Courting controversy

In the first of a new fortnightly column, leading legal commentator Joshua Rozenberg considers whether the courts should be able to make advisory declarations on legislation

Should judges help ministers to comply with the law? The courts already tell governments whether they have acted lawfully in a particular case, ruling against them if they have not. But should the courts decide, without waiting for an aggrieved claimant, whether a particular law is compatible with human rights?

At first sight, this seems contrary to everything we have ever been taught about the common law. Decisions depend on the facts of an individual case. Our judges decide real disputes between specific parties.

But the Lord Chief Justice, Lord Phillips – cross-examined last month by his predecessor Lord Woolf – thought there might be some merit in the idea of so-called advisory declarations. So perhaps we should not dismiss the idea out of hand.

The issue first emerged when Charles Clarke was Home Secretary. Three years ago, he tried to ask the law lords how far ministers could go in the fight against terrorism without breaching human rights. Once the House of Lords had banned indefinite detention without trial for foreign terrorist suspects, Mr Clarke needed to know what sort of restrictions he could lawfully impose on suspected terrorists under the control orders he was planning to introduce.

The law lords knew that, sooner or later, they would have to rule judicially on the subject – as they did last October. They rightly refused to meet the Home Secretary, even though they had been told it would be a ‘purely social meeting’. And this view was supported last year by the constitution committee of the House of Lords, an all-party select committee that includes former ministers, former law officers and others with a special interest in constitutional affairs.

‘It is essential that the law lords, as the court of last resort, should not even be perceived to have prejudged an issue as a result of communications with the executive,’ the committee concluded in July.

The next question considered by the committee was whether there should be a system of ‘abstract review’, under which senior judges would advise Parliament whether or not proposed or recently enacted legislation was contrary to human rights. Again, Mr Clarke thought that this would be a good idea and again the constitution committee knocked it down.

‘We believe that it could compromise the impartiality of the senior judiciary and that it would not in any case prevent successful challenges under the Human Rights Act to ministerial exercise of statutory powers,’ peers said.

But that was not to say, the committee continued, that the courts could not make advisory declarations about whether new legislation was compatible with human rights. This was subtly different from abstract review: applications would be brought using ordinary legal procedures, they would arise out of practical situations and the court would hear submissions from two or more parties. In the committee’s view, this was an idea that deserved further consideration.

‘I have reservations about this recommendation,’ the Lord Chief Justice said in oral evidence to the committee last month. He was concerned that a court would be asked to give its opinion without hearing argument from both sides.

But what if the issues were fully debated? An organisation such as Liberty could be brought in to argue that, for example, government plans to extend detention without trial were unlawful.
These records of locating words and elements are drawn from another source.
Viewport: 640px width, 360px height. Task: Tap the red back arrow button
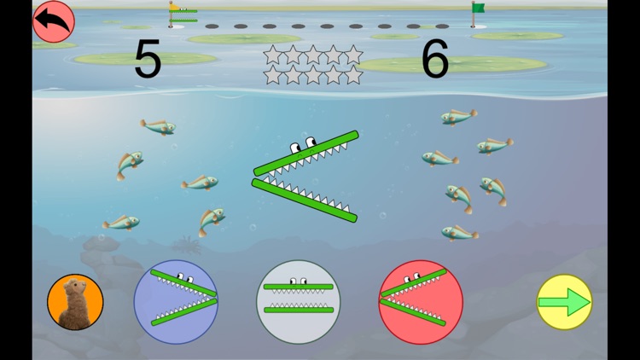[x=53, y=21]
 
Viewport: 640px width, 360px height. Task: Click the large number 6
[x=435, y=60]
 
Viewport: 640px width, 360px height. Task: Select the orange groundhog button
[x=75, y=302]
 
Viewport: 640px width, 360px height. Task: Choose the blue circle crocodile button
[x=176, y=301]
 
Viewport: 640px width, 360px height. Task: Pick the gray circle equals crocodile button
[x=298, y=301]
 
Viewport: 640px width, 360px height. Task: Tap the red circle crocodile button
[x=421, y=301]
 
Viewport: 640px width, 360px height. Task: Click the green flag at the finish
[x=477, y=11]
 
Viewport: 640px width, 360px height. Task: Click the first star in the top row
[x=273, y=55]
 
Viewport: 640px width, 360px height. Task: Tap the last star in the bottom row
[x=353, y=75]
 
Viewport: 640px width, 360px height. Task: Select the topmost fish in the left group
[x=159, y=126]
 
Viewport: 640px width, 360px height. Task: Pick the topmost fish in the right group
[x=459, y=116]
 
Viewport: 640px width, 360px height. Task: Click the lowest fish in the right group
[x=460, y=231]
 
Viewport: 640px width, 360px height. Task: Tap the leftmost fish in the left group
[x=120, y=223]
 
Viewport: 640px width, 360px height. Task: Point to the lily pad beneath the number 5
[x=145, y=60]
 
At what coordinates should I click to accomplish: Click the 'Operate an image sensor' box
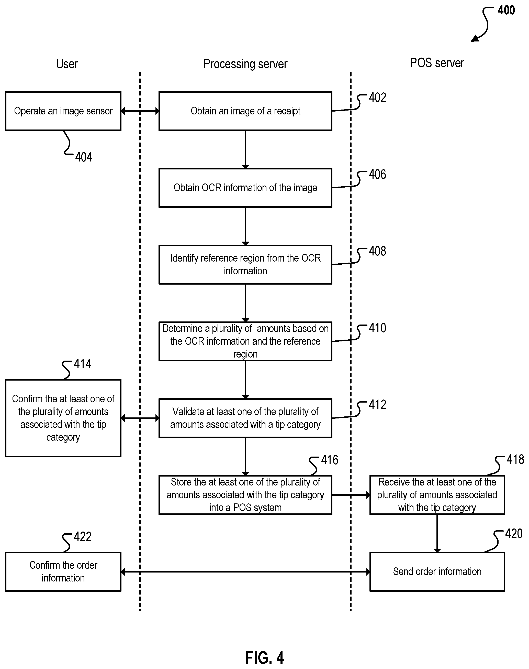pyautogui.click(x=63, y=111)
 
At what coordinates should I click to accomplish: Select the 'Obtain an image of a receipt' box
pyautogui.click(x=245, y=111)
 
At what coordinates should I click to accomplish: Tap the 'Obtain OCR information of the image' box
pyautogui.click(x=245, y=188)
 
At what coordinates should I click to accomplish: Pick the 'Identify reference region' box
pyautogui.click(x=245, y=264)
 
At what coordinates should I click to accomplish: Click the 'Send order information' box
pyautogui.click(x=437, y=571)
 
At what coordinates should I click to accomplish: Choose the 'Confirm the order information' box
pyautogui.click(x=63, y=571)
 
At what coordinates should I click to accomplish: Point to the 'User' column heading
pyautogui.click(x=67, y=64)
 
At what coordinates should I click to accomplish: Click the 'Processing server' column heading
pyautogui.click(x=245, y=64)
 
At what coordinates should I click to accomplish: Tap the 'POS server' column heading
pyautogui.click(x=437, y=63)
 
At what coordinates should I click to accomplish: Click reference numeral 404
pyautogui.click(x=84, y=157)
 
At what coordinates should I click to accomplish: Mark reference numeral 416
pyautogui.click(x=330, y=460)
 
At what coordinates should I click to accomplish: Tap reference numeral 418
pyautogui.click(x=515, y=459)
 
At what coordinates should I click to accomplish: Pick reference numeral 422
pyautogui.click(x=82, y=537)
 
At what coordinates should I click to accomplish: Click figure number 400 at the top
pyautogui.click(x=506, y=10)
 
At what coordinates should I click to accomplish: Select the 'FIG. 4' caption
pyautogui.click(x=264, y=657)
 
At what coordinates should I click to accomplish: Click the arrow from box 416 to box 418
pyautogui.click(x=351, y=495)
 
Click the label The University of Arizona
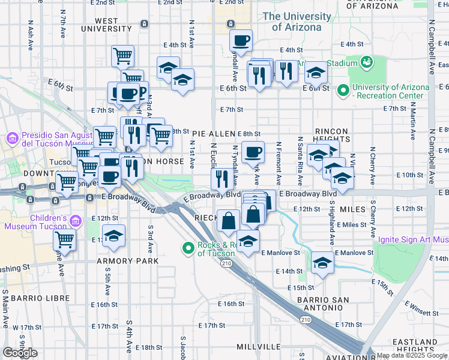coord(294,22)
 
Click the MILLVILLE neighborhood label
coord(259,347)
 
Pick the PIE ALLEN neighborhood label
coord(213,133)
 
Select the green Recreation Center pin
coord(343,91)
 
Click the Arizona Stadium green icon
coord(366,62)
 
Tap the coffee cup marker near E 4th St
coord(241,41)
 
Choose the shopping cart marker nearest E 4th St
coord(122,56)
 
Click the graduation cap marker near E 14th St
coord(322,263)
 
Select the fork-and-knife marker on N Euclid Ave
coord(222,178)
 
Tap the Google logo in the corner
coord(20,353)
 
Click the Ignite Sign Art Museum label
coord(413,240)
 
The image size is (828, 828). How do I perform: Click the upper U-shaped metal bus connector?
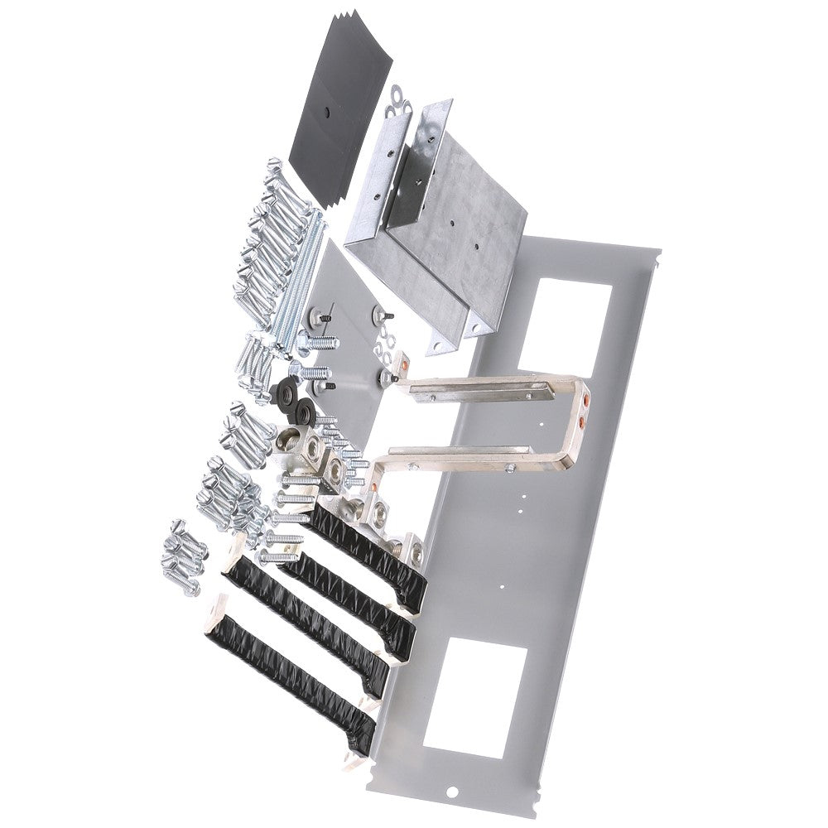point(497,389)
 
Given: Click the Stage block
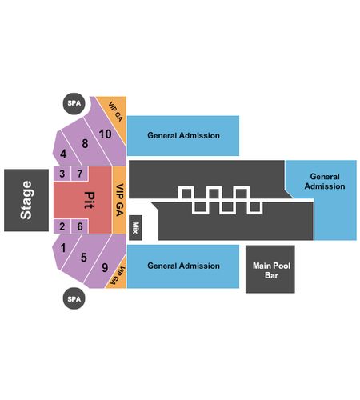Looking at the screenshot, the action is click(x=26, y=200).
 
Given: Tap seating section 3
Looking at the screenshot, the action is click(x=62, y=174).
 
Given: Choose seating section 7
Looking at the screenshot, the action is click(x=79, y=174).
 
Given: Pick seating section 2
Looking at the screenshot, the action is click(x=62, y=226).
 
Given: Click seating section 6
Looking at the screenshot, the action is click(x=79, y=226).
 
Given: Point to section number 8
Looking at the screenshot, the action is click(x=85, y=143).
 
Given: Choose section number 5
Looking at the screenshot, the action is click(x=84, y=258).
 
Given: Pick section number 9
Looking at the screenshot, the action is click(x=105, y=267).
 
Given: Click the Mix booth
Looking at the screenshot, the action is click(x=135, y=228).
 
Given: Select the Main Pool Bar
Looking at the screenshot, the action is click(x=270, y=269).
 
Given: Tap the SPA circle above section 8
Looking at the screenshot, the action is click(x=74, y=103).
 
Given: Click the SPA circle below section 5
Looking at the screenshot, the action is click(x=74, y=298).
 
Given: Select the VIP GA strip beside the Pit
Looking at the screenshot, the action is click(x=119, y=200).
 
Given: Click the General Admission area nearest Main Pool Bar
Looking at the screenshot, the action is click(x=183, y=266).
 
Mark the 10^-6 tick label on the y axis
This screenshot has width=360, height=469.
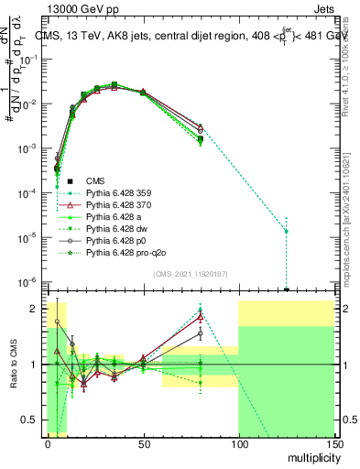pyautogui.click(x=27, y=281)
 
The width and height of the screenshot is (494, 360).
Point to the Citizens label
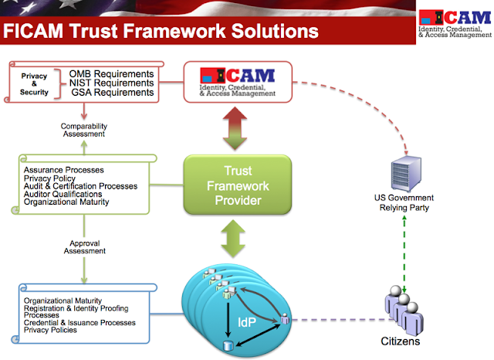(400, 340)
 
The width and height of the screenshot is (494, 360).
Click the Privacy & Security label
(34, 83)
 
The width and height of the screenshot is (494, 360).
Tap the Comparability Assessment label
(85, 129)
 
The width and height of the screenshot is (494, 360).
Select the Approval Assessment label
(85, 246)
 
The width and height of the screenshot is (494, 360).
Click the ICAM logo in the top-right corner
(455, 22)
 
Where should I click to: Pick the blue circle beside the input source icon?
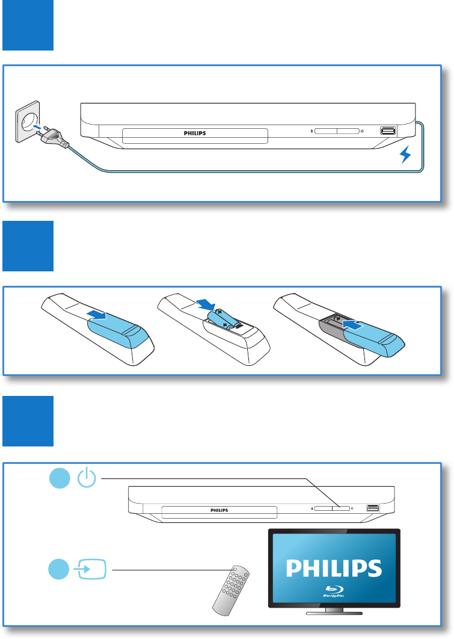58,569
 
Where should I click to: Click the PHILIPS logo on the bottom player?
219,510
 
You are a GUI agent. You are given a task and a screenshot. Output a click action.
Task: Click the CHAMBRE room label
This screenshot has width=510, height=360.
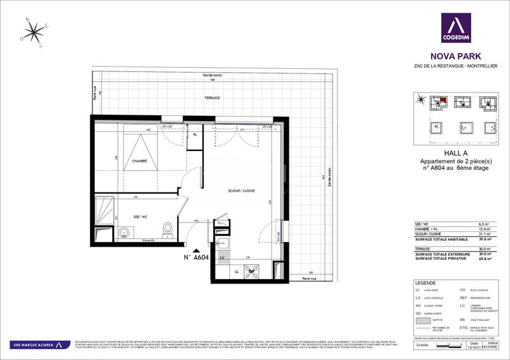[x=140, y=161]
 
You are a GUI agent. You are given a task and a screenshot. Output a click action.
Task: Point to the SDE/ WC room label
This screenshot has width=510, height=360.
[x=140, y=216]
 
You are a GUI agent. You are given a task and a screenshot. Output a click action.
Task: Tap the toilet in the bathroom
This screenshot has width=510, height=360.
[x=167, y=228]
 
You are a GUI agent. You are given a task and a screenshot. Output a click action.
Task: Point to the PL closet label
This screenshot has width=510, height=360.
[x=196, y=135]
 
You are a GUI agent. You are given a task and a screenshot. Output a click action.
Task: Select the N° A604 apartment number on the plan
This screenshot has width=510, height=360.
[x=196, y=258]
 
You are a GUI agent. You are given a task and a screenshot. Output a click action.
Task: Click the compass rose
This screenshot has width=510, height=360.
[x=31, y=32]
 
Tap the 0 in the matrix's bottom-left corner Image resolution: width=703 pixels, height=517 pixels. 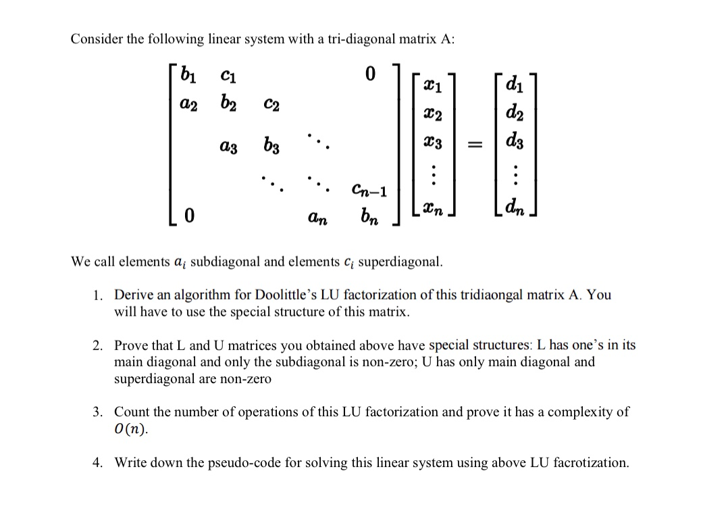(190, 216)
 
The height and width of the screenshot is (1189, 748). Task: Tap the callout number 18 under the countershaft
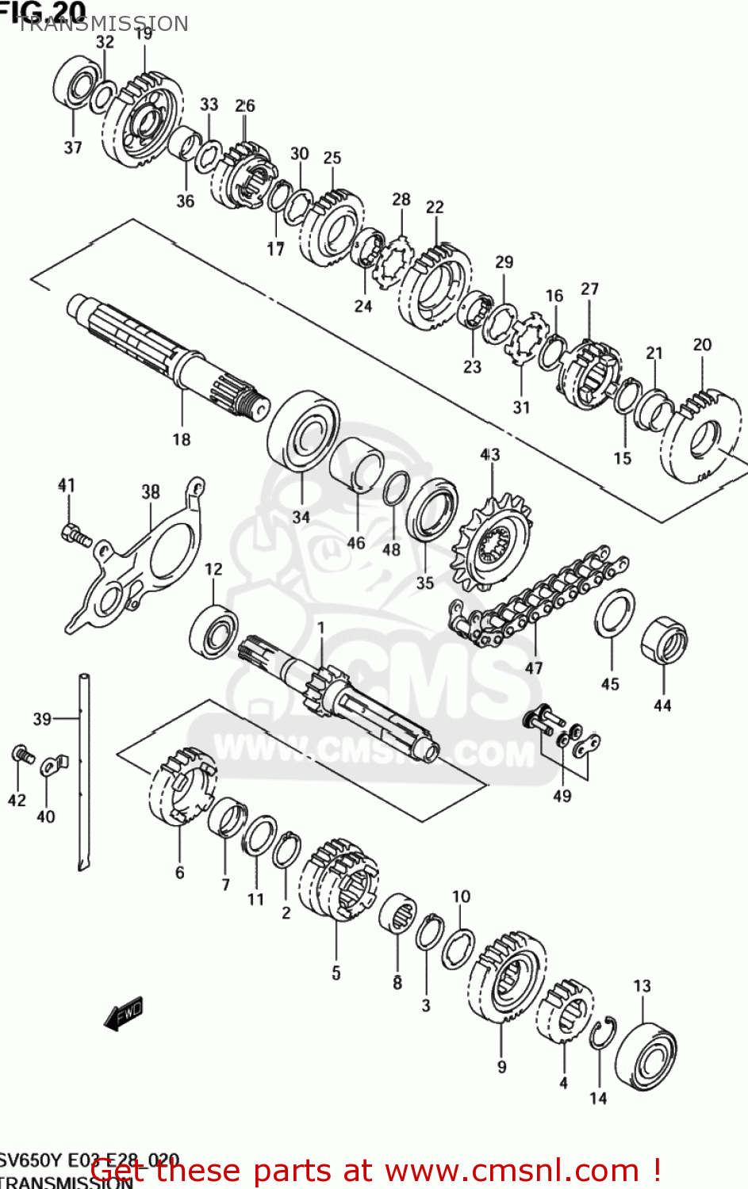click(x=182, y=439)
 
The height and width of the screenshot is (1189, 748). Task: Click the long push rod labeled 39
click(x=84, y=769)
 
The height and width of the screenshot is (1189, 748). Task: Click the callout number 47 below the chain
click(x=534, y=667)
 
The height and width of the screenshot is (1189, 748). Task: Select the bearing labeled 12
click(x=213, y=631)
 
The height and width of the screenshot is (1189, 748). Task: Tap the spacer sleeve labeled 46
click(x=357, y=468)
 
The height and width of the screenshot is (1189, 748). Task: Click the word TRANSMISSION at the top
click(x=103, y=24)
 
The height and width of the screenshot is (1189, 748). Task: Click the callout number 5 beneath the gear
click(x=336, y=973)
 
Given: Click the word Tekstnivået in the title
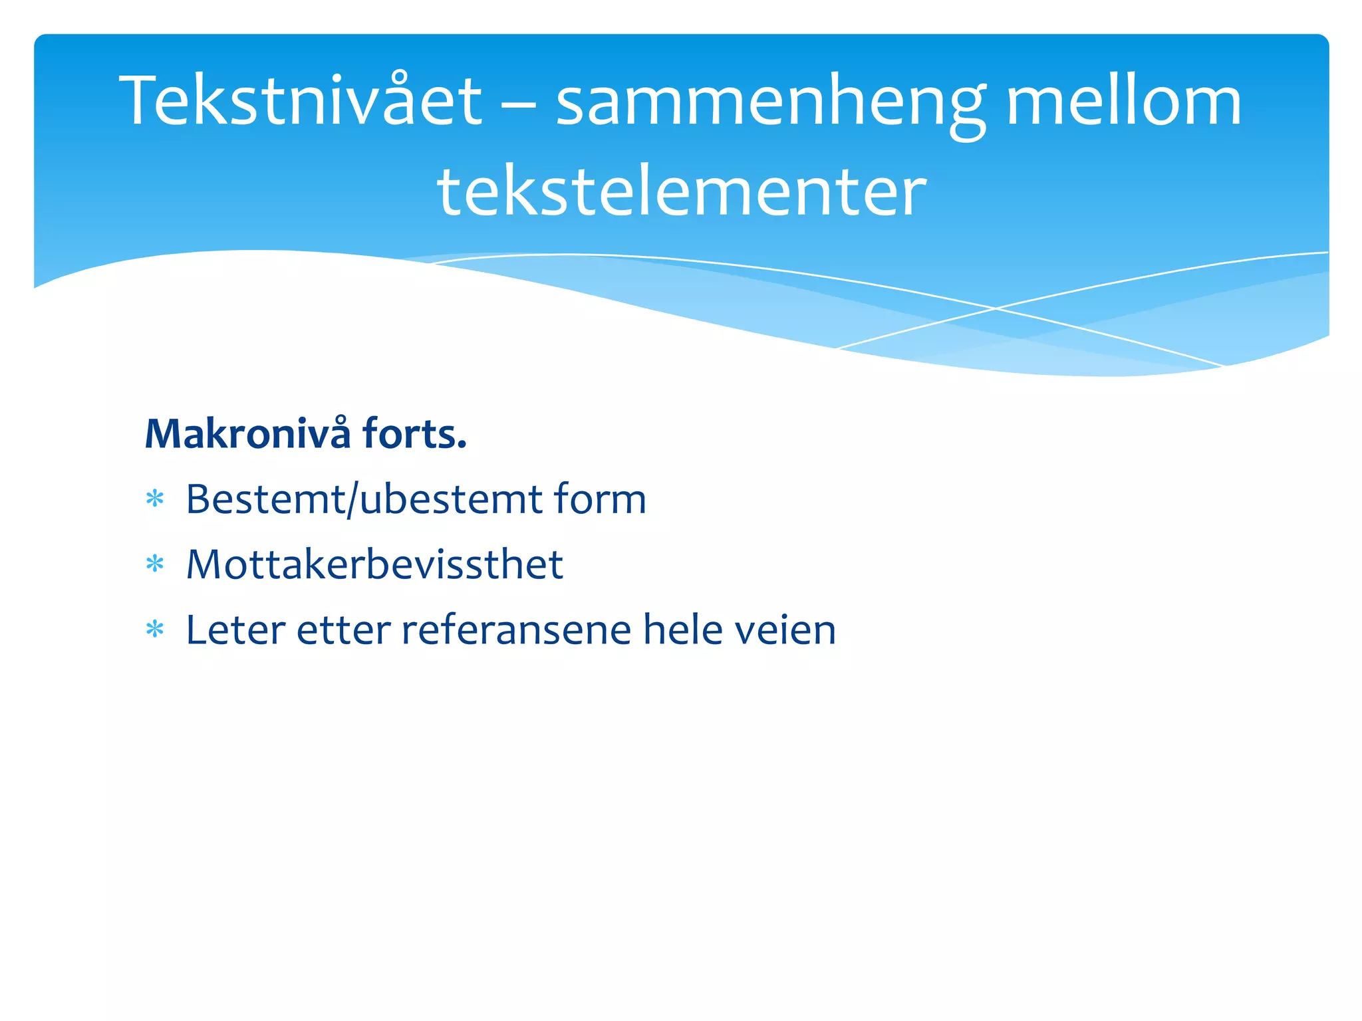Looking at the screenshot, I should pyautogui.click(x=301, y=101).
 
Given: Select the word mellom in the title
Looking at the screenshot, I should pyautogui.click(x=1124, y=101).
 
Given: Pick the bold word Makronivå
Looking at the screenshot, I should pyautogui.click(x=247, y=434).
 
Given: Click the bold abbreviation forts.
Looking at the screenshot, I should pyautogui.click(x=414, y=434).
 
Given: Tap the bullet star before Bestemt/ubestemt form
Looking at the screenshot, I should pyautogui.click(x=155, y=499).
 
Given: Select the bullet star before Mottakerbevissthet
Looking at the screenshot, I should pyautogui.click(x=155, y=564).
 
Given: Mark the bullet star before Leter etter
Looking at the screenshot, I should pyautogui.click(x=155, y=629).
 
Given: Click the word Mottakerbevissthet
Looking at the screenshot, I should pyautogui.click(x=374, y=564).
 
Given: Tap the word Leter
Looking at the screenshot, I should pyautogui.click(x=235, y=629).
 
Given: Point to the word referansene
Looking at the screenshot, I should pyautogui.click(x=516, y=629).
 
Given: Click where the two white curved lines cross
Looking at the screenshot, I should pyautogui.click(x=996, y=308).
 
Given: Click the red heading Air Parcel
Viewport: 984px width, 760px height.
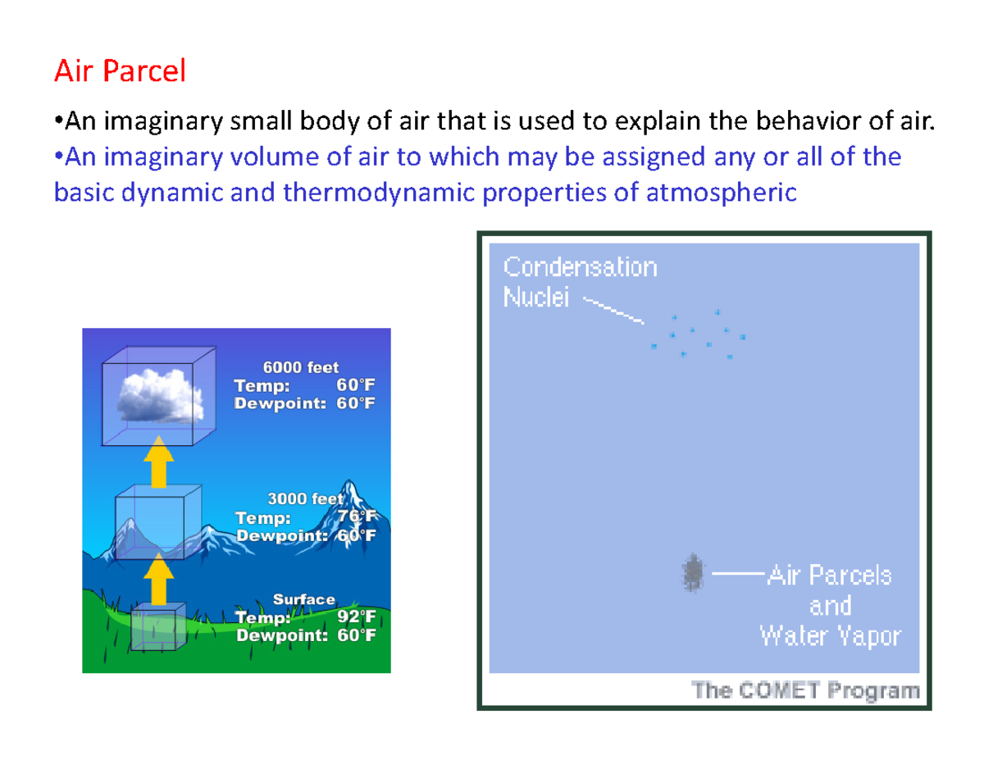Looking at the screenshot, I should (x=120, y=72).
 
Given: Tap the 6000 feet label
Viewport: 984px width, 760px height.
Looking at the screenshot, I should (x=300, y=368).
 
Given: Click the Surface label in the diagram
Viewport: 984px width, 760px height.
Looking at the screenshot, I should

In those circumstances, Lord Phillips conceded, his conclusion might be different.

Pressing his successor on the point, Lord Woolf said he had simply been suggesting that the courts could dispense with the need to find a nominal claimant in exceptional cases where there was a ‘burning dispute which is a matter of great public interest’. The court would have a discretion to hear the case if it was in the public interest.

‘I think there might well be merit in that,’ Lord Phillips responded cautiously, perhaps reluctant to disagree too bluntly with Lord Woolf in public.

But is there merit in the idea? Campaign groups do not seem to have much difficulty in finding a claimant to fight a test case. If nobody is prepared to come forward, then perhaps there is no need for a challenge.

The real point of Lord Woolf’s advisory declaration is that it would be sought at an early stage: before terrorist suspects had been unlawfully detained, for example. But it strikes me that our judges would find it very difficult to decide cases in this way. Even with full argument on both sides, how can a judge rule – in the abstract – that a particular piece of legislation is compatible with human rights? So much depends on circumstances.

And let us imagine that the government wins the declaration it is seeking. Should that really block applications by real claimants at some future date?

Those claimants are bound to argue that some important practical point was not put by the campaign group when the case was argued in principle. Are they to be denied the possibility of further challenge? Clearly, that is what the government would want. But surely a claimant must be allowed to argue that his case may be distinguished from a generic ruling obtained before the effects of the legislation were understood. Surely the applicant cannot be bound by a ruling when he had no opportunity of taking part in the hearing.

And if that proves to be correct, what use was the advisory declaration to the government?

The government said last October that it was ‘not convinced of the utility of this idea’. Neither am I.